Dan sepanjang pengamatanku kepadanya, aku sama sekali tidak bisa menebak suasana hatinya. Dia selalu tersenyum sepanjang hari dan bersikap (sangat) baik ke semua orang. Ia tidak pernah bertingkah menyebalkan. Bahkan sampai sekarang aku belum bisa melupakan lezatnya masakan yang ia buat.
Kesannya, aku seperti tokoh antagonis di film-film drama. Jelas-jelas Emma mengatakan kalau ia menyukai Davis sejak sd. Nyatanya aku yang notabennya orang asing yang tiba-tiba muncul, diam-diam menyukai Davis juga.
Tapi mau bagaimana lagi. Memangnya orang yang jatuh cinta bisa dihentikan? Ha! Mana bisa. Aku akan berjuang sampai titik darah penghabisan.
Oke, aku tahu itu berlebihan.
“Alice, ayo kita main basket lagi!” Itu Sammy. Dia berlari menuruni tangga sambil membawa bola basket di tangannya. Tanpa harus bertanya, aku sudah tahu bola itu dari kamar Davis.
“Aku tidak bisa, Sammy.
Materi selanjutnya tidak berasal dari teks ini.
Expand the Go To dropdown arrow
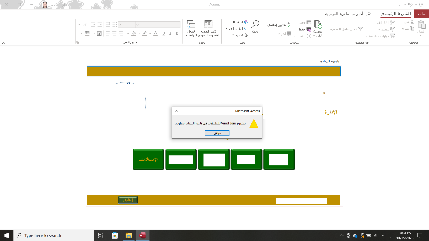The height and width of the screenshot is (241, 429). point(227,28)
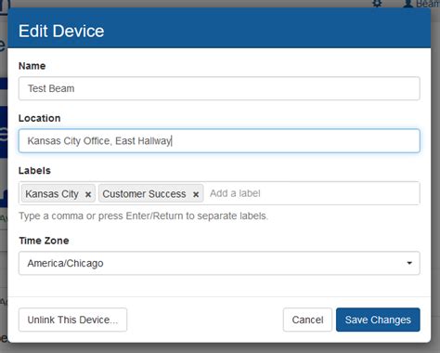Viewport: 440px width, 353px height.
Task: Click the Unlink This Device button
Action: pyautogui.click(x=72, y=320)
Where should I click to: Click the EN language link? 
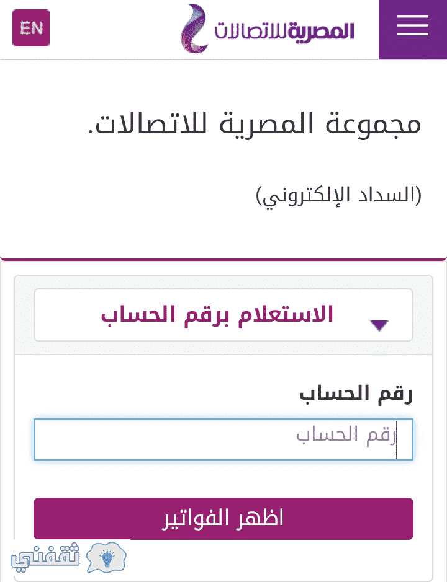coord(31,28)
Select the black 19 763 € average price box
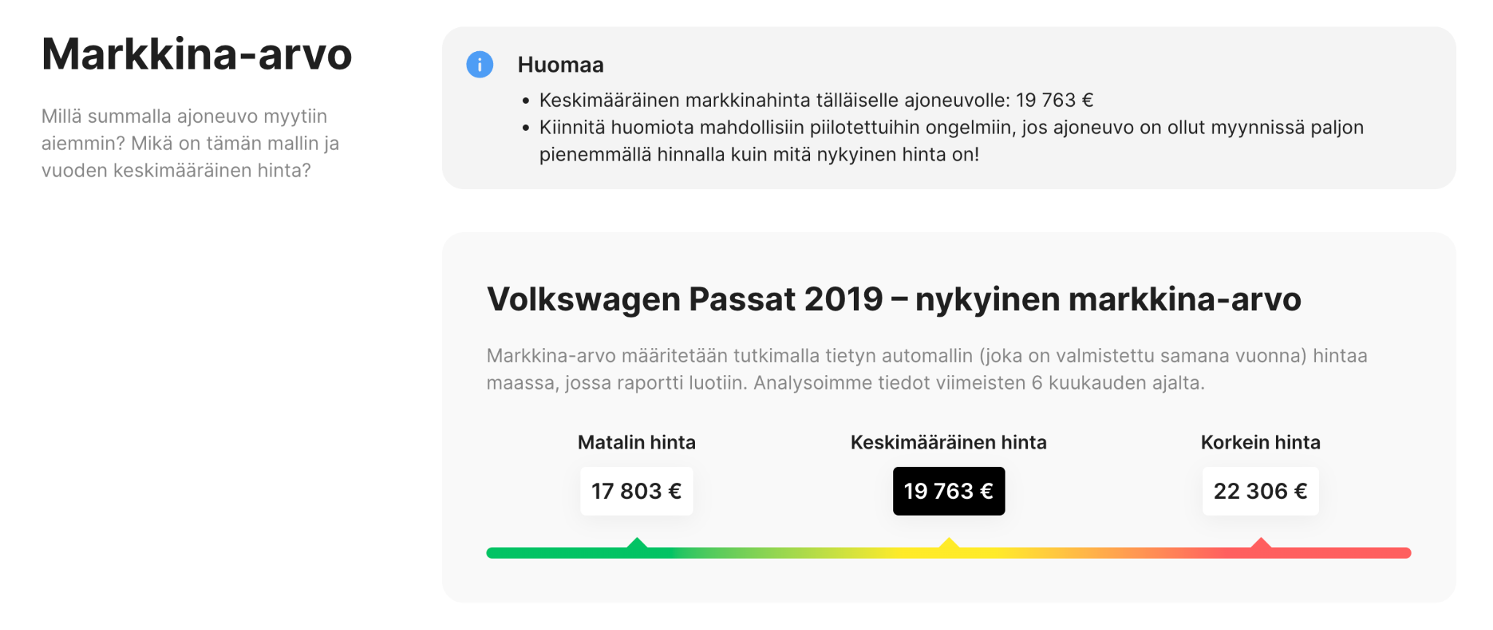Viewport: 1493px width, 630px height. (x=949, y=491)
Aku sedang tidak enak badan.”
Anak itu justru menarik tanganku. “Oh, ayolah, sebentar saja.”
“Sammy,” Emma menyahut. Suaranya sangat lembut, namun Sammy tetap cemberut.
“Bagaimana kalau kita main video game saja?” Usul Davis tiba-tiba. Ia berjalan menuruni tangga menuju kami. “Lagipula, sepertinya sebentar lagi hujan.”
Jadilah kami berempat duduk di ruang keluarga rumah ini. Sammy dan Davis bermain berdua hampir setengah jam tanpa perduli padaku dan Emma yang hanya menatap layar televisi yang menapilkan 2 mobil yang balapan hingga bosan. Ralat. Hanya aku yang bosan. Emma sesekali bermain membantu Sammy yang kesulitan ketika mobilnya ketinggalan jauh dari Davis.
Hujan mulai turun dan itu semakin membuatku bosan. Davis berkali-kali mengajakku bermain namun aku menolaknya berkali-kali juga. Aku tahu Emma selalu mencuri pandang kepada Davis meskipun ia disibukkan dengan Sammy. Dan aku tidak mau mencari perhatian Davis di depannya hingga membuatnya cemburu dan curiga padaku. Aku bukan jalang.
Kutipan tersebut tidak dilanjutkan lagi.